▶ _Work instructions_:
Using the listing that follows, filter out every line lacking the string "redazione" and return the rest.

---*---

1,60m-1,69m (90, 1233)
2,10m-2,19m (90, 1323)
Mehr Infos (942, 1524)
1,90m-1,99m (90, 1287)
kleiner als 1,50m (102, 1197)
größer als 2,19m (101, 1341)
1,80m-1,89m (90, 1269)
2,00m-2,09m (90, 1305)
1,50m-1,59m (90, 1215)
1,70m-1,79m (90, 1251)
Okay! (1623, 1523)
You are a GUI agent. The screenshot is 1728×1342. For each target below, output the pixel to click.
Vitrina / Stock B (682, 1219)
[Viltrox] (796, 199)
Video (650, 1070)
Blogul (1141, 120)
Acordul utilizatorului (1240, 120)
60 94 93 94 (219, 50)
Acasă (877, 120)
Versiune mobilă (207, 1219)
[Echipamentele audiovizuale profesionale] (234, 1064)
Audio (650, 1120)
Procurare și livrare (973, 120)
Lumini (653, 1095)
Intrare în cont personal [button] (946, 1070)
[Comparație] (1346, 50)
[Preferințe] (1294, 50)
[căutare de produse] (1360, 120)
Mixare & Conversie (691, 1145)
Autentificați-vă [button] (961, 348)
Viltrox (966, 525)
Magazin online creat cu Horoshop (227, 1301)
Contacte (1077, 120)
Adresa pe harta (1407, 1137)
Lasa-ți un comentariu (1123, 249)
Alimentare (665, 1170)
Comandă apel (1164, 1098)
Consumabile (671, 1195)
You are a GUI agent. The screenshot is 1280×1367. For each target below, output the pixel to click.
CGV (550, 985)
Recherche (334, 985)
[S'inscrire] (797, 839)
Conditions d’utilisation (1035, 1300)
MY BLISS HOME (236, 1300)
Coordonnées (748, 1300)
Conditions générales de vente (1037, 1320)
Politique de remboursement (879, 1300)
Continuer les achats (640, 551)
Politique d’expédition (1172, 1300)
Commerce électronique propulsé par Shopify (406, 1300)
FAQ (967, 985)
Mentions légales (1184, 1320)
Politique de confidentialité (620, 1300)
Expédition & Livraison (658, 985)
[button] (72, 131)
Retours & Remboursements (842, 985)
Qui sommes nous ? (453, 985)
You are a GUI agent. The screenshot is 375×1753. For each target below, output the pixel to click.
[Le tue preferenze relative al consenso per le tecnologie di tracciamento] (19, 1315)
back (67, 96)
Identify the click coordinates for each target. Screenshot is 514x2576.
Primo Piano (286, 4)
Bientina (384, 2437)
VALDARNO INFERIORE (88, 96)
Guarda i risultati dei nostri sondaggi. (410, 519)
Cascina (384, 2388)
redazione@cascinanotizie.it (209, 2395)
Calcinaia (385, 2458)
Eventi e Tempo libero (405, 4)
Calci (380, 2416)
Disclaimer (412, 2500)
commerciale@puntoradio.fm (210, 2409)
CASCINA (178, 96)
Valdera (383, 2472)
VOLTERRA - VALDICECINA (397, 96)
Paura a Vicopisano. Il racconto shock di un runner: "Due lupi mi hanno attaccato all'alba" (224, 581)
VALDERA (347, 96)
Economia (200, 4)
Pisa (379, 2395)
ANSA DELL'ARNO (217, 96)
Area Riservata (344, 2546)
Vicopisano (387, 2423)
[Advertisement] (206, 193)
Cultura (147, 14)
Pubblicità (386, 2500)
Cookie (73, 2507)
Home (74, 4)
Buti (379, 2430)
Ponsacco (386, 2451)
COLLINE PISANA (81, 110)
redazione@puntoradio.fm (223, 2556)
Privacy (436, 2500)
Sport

---*---

▶ _Task result_:
redazione@cascinanotizie.it (209, 2395)
redazione@puntoradio.fm (223, 2556)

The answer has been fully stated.